Niestety wydane w późniejszym okresie porty na Segę Dreamcast oraz PC nie zostały już tak dobrze przyjęte. Pierwsza zbierała noty na poziomie 7/7+, zaś edycja na komputery osobiste była mocno krytykowana, dostając od wielu redakcji ocenę 5/10. Powód? Głównym z nich był niezauważalny upgrade graficzny, który wg recenzentów powinien być oczywistością, biorąc pod uwagę przewagę mocy obliczeniowej komputerów stacjonarnych w porównaniu z pierwszym PlayStation. Od 15 października 2024 roku gra jest dostępna do pobrania w ramach usługi PS Plus Premium na konsolach PlayStation 4 i 5. Może to będzie dla niektórych zaskoczeniem, ale choć od debiutu minęło już 25 lat, gra nie wyładniała przez ten czas nawet o piksel.

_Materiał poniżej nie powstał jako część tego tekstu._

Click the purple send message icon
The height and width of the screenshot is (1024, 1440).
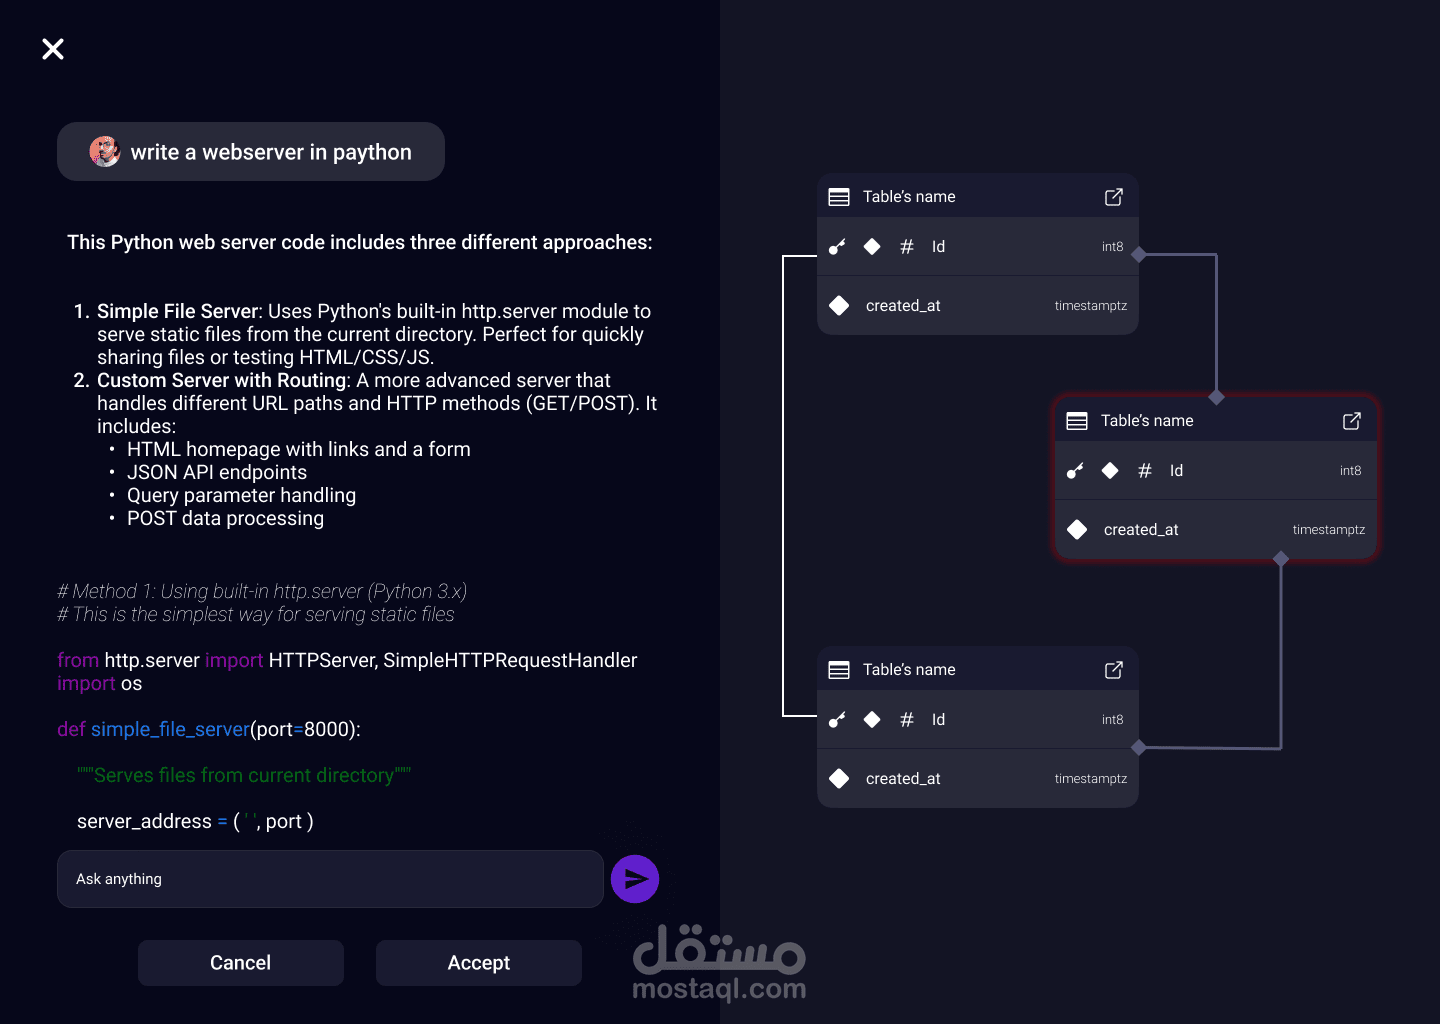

Dino Crisis do dzisiaj pozostaje jedną z moich ulubionych produkcji piątej generacji konsol oraz ogólnie gatunku survival horror. W czasach posiadania pierwszej konsoli Sony, maglowałem ten tytuł na równi z innymi klasykami gatunku, aż do całkowitego zużycia się nośnika z grą. I to pomimo, iż przez wzgląd na wiek i słaby poziom języka angielskiego, nie dawałem rady ukończyć go bez opisu. Odświeżając sobie pierwszą przygodę Reginy w 2024 roku, nie tylko wróciły dawne wspomnienia, ale mogłem przede wszystkim spojrzeć na ten tytuł dorosłym, bardziej krytycznym okiem. I z ręką na sercu przyznaję, gdybyśmy mieli obecnie rok 1999, jako recenzent z radością podpisałbym się pod ocenami starszych kolegów.
* Na koniec podziękowania dla Janusza ze Strefy PSX, który na potrzeby niniejszego artykułu, przekopał opasłe archiwum i udostępnił mi fragmenty polskich czasopism wydanych w 1999 roku.